The deliberations of
the committee awarding the Nobel Peace Prize are secret. It’s just as well; it’s
easy enough to imagine how much hilarity Trump’s hyped-up claims to have solved
several wars (some of which the ‘participants’ didn’t even know had happened)
would have caused the members. It’s also easy to imagine the extent to which Trumpian
anger would have boiled over had that hilarity become publicly known rather
than merely widely assumed.
It's probably
reasonable to assume that his blatant campaigning for the prize might just have
rubbed a few people up the wrong way as well: it’s not the way things are
usually done.
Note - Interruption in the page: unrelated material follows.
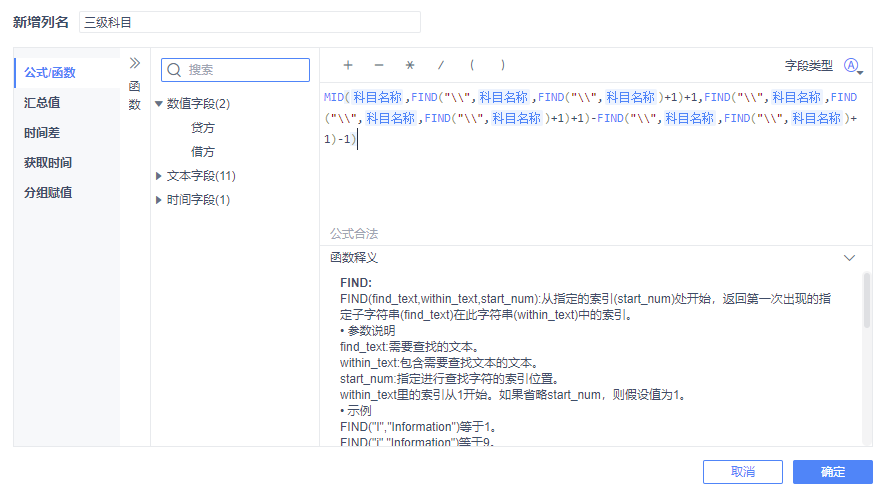
Task: Switch to the 汇总值 tab
Action: pyautogui.click(x=42, y=102)
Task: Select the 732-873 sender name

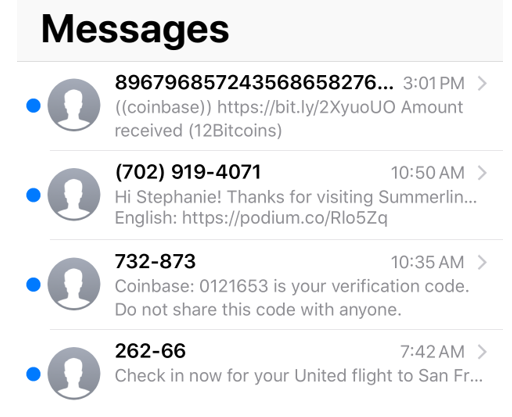Action: tap(155, 261)
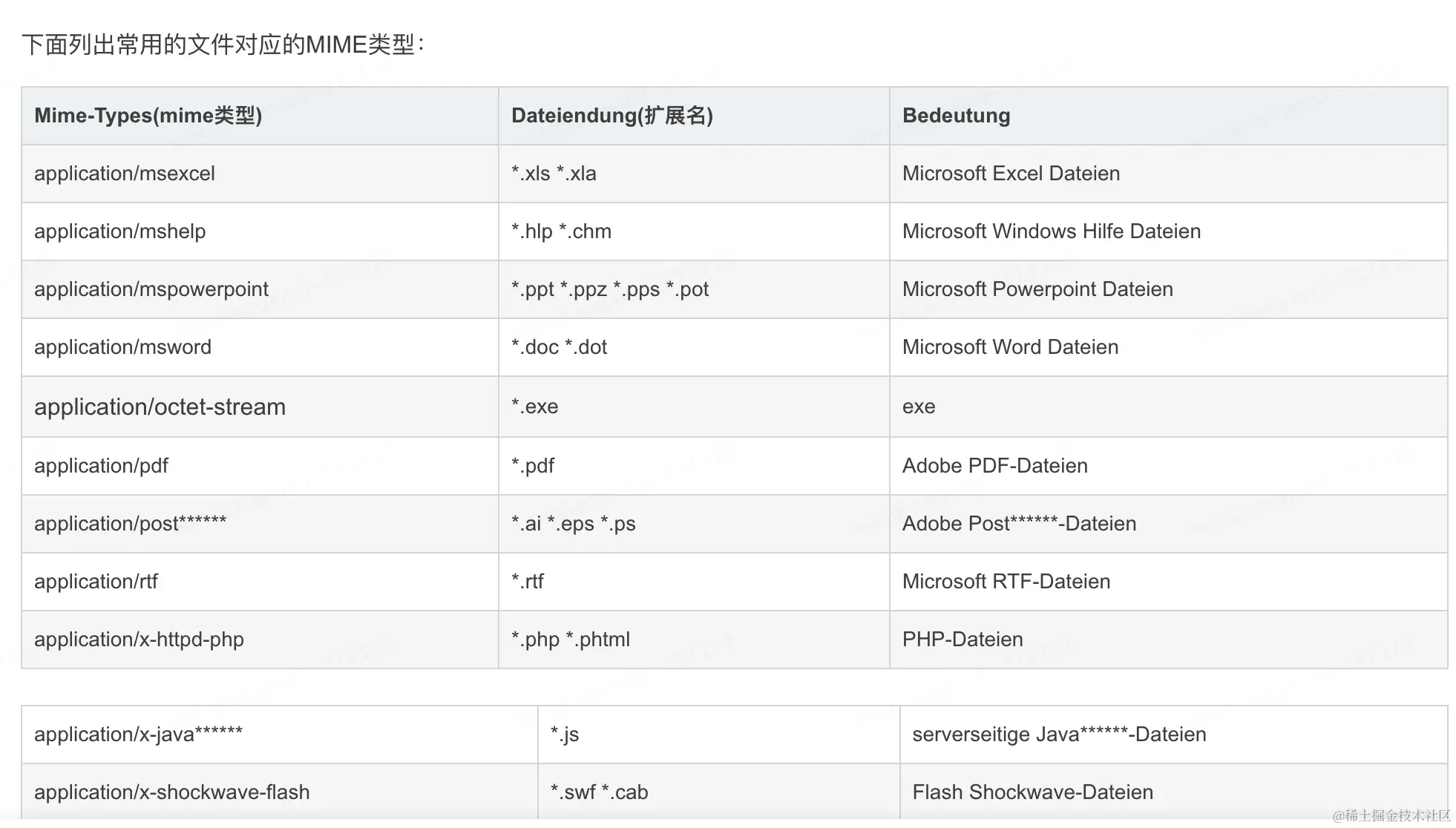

It’s hard to believe that a man who renamed the Department of Defence
as the Department of War; whose government demands a stronger warrior culture
and the abandonment of any rules of engagement which might prevent US forces
from unleashing fear and intimidation; who is determined to unleash maximum
lethal force on the streets of his own country; and who has taken to random
extra-judicial killings of people in boats in international waters might not
have struggled a little to be seen as a ‘man of peace’.
He might, though,
have just the tiniest bit of justification in his jealousy about how Obama got
the award so early in his presidency. What exactly had Obama done at that point
to justify the award other than having learned to string a sentence together
and avoid being called George Bush? Neither of those two things are entirely inconsequential,
but they’re not exactly epoch-making either. Brokering a ceasefire between
Hamas and Israel is no mean feat, although since it appears to have happened
only because Trump effectively ordered Netanyahu to stop the bombing there are
questions about whether it could have been done earlier. His expectation that
he could announce the ceasefire one day and pick up the prize the next was
always a long way short of realistic.
If the ceasefire
holds and turns into a lasting peace, then maybe next year or the year after he
might actually deserve some sort of recognition even while continuing to
attract condemnation for many of the other things he does. He doesn’t
understand the connectedness and maybe we shouldn't even expect him to; for him, the self-styled great deal-maker, every
deal should be judged in complete isolation. It’s part of his natural
transactionalism. There may even be a sense in which holding out the
possibility of the prize which he clearly covets so much might encourage him to
stick with the Israel-Palestine peace process for longer than his usual gnat’s
length attention span. The probability of that happening currently looks very
low, but if a nod-and-a-wink now made such an outcome more likely, might not a bit
of collective nose-holding be worthwhile?